There are as many reasons to visit Peru with all  its ranges and choices of experiences from the images of Incas, llamas, and deep, dark jungles. Each can conjure up a magical picture, but there are many more things for you to discover in this diverse and fascinating country. And the best place to begin your journey is to start with some good books by Peru’s renowned authors.

Novels by Mario Vargas Llosa

The winner of the Nobel Prize in 2010 weaves trails about Peruvian society and culture.
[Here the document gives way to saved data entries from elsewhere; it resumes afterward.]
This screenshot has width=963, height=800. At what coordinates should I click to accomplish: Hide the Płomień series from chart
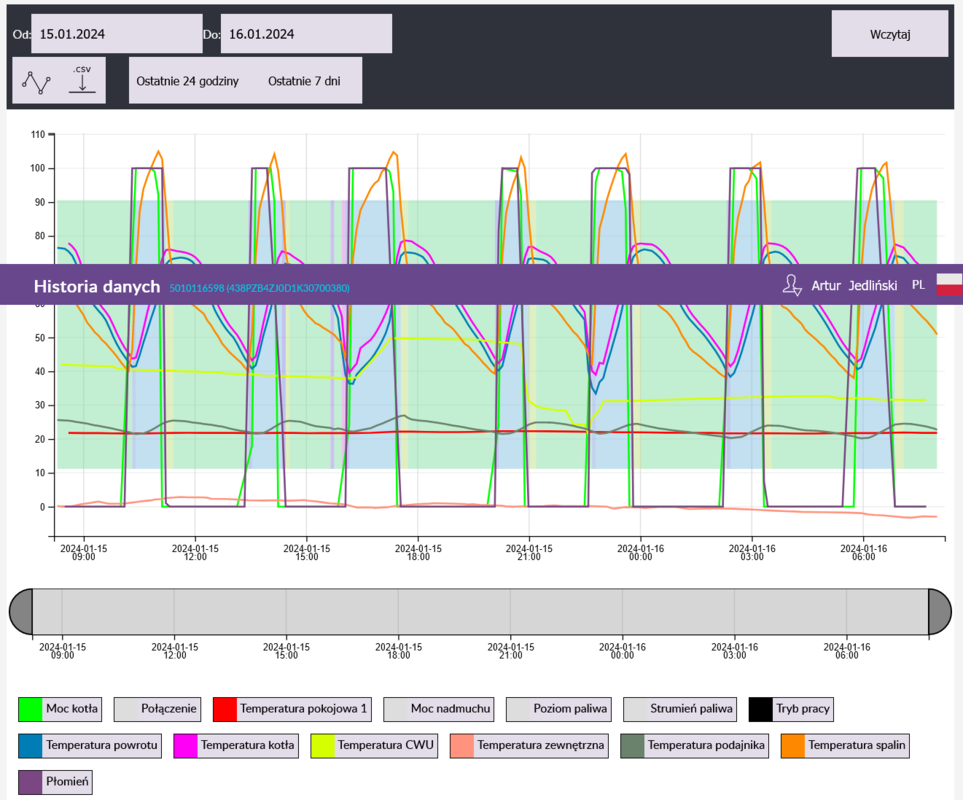click(x=56, y=781)
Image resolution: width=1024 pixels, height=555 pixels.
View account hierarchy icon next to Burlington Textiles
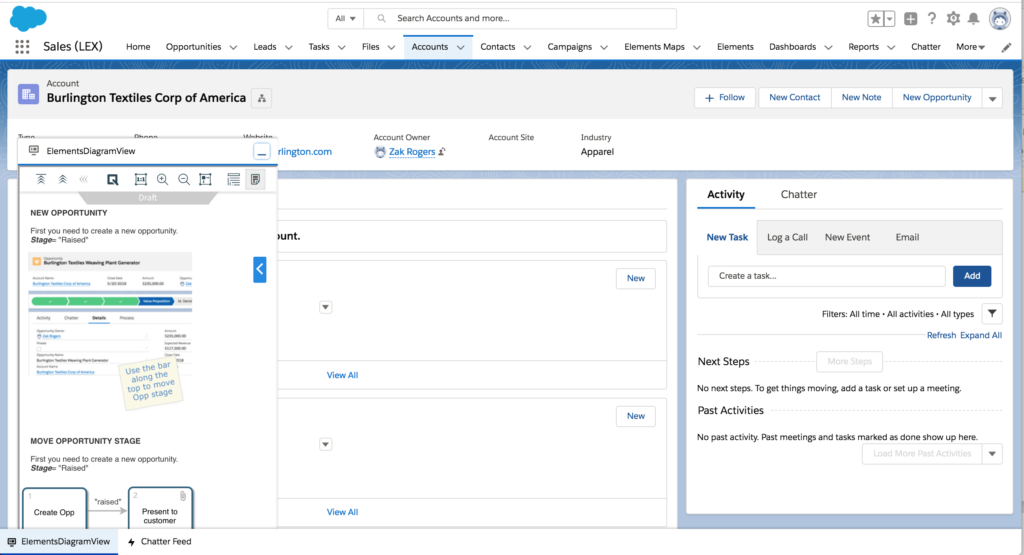click(262, 98)
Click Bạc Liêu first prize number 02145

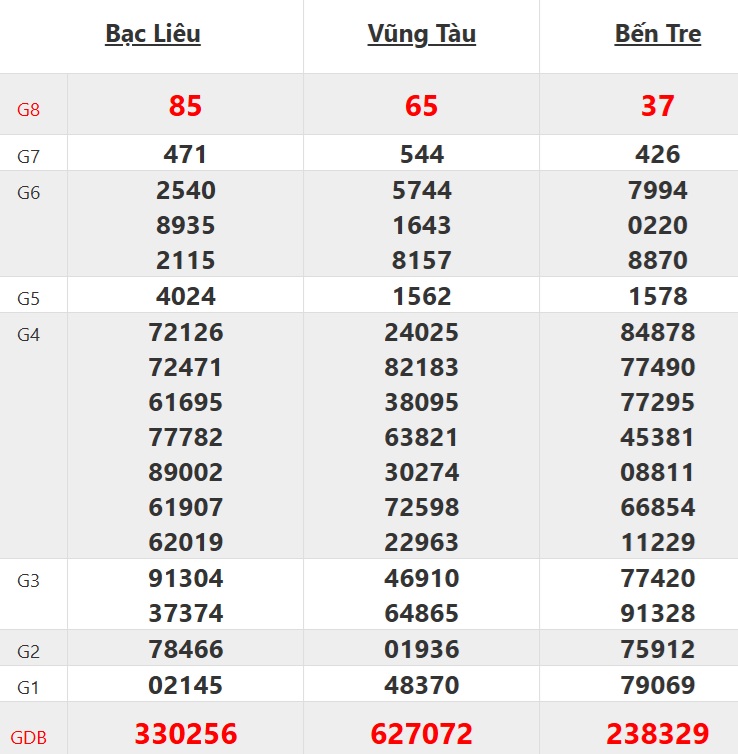click(186, 685)
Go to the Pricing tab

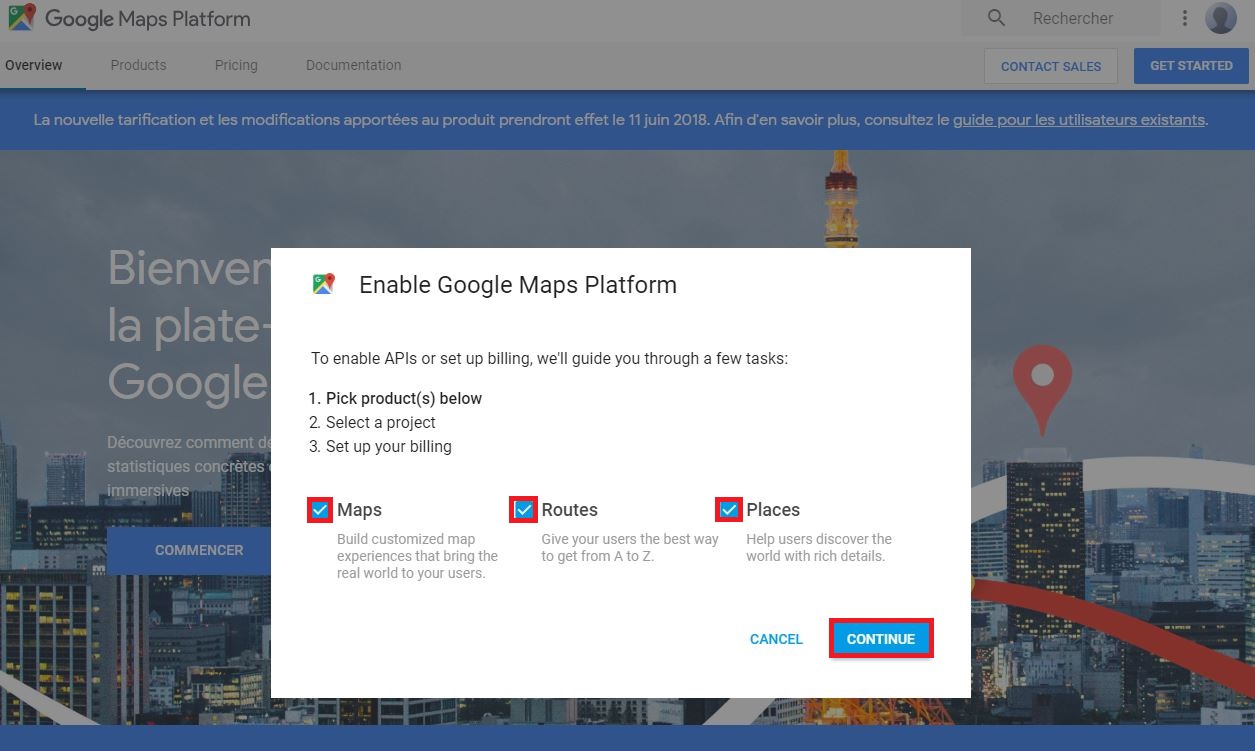tap(236, 65)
Aunt Julia and the Scriptwriter

Mario Vargas Llosa’s brilliant, multilayered novel is set in the Lima, Peru, of the author’s youth, where a young student named Marito is toiling away in the news department of a local radio station. His young life is disrupted by two arrivals.

The first is his aunt Julia, recently divorced and thirteen years older, with whom he begins a secret affair. The second is a manic radio scriptwriter named Pedro Camacho, whose racy, vituperative soap operas are holding the city’s listeners in thrall. Pedro chooses young Marito to be his confidant as he slowly goes insane.

 

 

Death in the Andes

In a remote Andean village, three men have disappeared. Peruvian Army corporal Lituma and his deputy Tomás have been dispatched to investigate, and to guard the town from the Shining Path guerrillas they assume are responsible. But the townspeople do not trust the officers, and they have their own ideas about what forces claimed the bodies of the missing men. To pass the time, and to cope with their homesickness, Tomás entertains Lituma nightly with the sensuous, surreal tale of his precarious love affair with a wayward prostitute. His stories are intermingled with the ongoing mystery of the missing men.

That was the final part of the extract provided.